Raimy feeds that information to her dad, and Frank and Satch go out to the house to check it out in 1996. Goff’s mom (wait, he’s a grown man!) says that everything is fine, go away, and Goff comes out of his shed to see what’s up. Thing is, Goff has a kidnapped woman stuffed down in a hole in the bottom of the shed, and he didn’t latch the door properly. She gets out (unfortunately, after Frank and Satch leave), beats up Goff and runs away through the woods.

Frank tells Raimy that Goff was a dead end. Raimy goes back out to Goff’s property…and he’s not there. A completely different family lives there. In fact, the Goffs haven’t lived there since the mid-90’s. Wait, what?
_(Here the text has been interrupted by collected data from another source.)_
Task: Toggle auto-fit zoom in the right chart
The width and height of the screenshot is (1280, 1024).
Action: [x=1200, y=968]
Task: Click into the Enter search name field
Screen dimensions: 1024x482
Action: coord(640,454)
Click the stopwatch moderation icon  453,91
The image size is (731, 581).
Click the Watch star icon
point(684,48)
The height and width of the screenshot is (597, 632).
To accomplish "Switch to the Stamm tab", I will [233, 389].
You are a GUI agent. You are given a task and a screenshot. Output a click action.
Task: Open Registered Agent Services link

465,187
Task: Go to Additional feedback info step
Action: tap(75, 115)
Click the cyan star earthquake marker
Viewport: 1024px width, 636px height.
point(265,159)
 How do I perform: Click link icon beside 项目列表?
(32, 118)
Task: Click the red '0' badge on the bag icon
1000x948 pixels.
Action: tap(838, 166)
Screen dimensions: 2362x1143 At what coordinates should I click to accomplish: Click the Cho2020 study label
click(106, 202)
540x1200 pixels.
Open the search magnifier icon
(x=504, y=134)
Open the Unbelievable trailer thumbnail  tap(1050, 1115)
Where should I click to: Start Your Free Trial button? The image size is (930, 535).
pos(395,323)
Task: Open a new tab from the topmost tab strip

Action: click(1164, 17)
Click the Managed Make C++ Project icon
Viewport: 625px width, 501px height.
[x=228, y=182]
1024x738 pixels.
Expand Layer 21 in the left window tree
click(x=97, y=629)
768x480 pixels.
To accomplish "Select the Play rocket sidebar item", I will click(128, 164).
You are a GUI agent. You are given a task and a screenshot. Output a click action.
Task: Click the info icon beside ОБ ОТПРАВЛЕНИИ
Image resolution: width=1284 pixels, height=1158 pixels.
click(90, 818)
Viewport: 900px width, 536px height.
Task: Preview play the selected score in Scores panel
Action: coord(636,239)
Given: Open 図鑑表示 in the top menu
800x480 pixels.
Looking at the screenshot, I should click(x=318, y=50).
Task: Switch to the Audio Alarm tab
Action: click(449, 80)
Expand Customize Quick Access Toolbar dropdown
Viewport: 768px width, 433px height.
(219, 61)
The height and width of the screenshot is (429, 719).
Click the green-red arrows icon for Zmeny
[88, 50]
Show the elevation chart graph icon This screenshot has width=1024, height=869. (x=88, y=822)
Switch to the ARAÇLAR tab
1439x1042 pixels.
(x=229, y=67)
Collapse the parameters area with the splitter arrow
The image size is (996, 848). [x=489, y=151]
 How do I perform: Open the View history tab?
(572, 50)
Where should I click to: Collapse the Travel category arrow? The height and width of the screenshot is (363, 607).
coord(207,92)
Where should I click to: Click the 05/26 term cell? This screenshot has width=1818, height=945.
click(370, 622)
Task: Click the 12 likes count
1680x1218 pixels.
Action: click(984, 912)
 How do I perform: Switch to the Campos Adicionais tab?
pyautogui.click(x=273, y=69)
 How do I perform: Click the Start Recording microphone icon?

Oh yeah, and the shed is gone, too.

Raimy has an ah-ha! moment, comes back to where the shed stood at night, digs around (that current owner is not going to be happy about his lawn) and finds the remains of the hidey hole. Raimy also realizes all the minute changes that will continue to happen as she works with Frank in the past.

We have three time travel/butterfly effect shows to choose from this season, on network TV. We have The Flash, of course, which deals with the butterfly effect and super heroics. We have Timeless, on NBC, which seems to deal with the macro effects. And we have Frequency, dealing with the micro.

I have to say, between Timeless and Frequency, I vote Frequency. The macro seems like the obvious, like a group of writers sat around and yelled out all the cool eras they would go to if they time-traveled. Who cares how messy it would get, when you can shoot an episode with the Hindenburg! Or Lincoln! Let’s just go to the American Revolution! Cool!

Frequency fells thought out. Like, really thought out. Imagine the minutiae of day-to-day life and how much would change if you didn’t just cross the street for a cup of coffee-that sort of thing. Frequency may need to come with a free dose of Tylenol for the headache it will give us…but I’m loving every minute of it. It’s tricky.

You can’t look away while watching, you can’t multitask, because, when you look up, that shed will be gone and you’ll be scratching your head and going “What just happened? Oooohhhhh.”

Throwbacks:

We got some Weezer! I’ll take that over Wonderwall any day!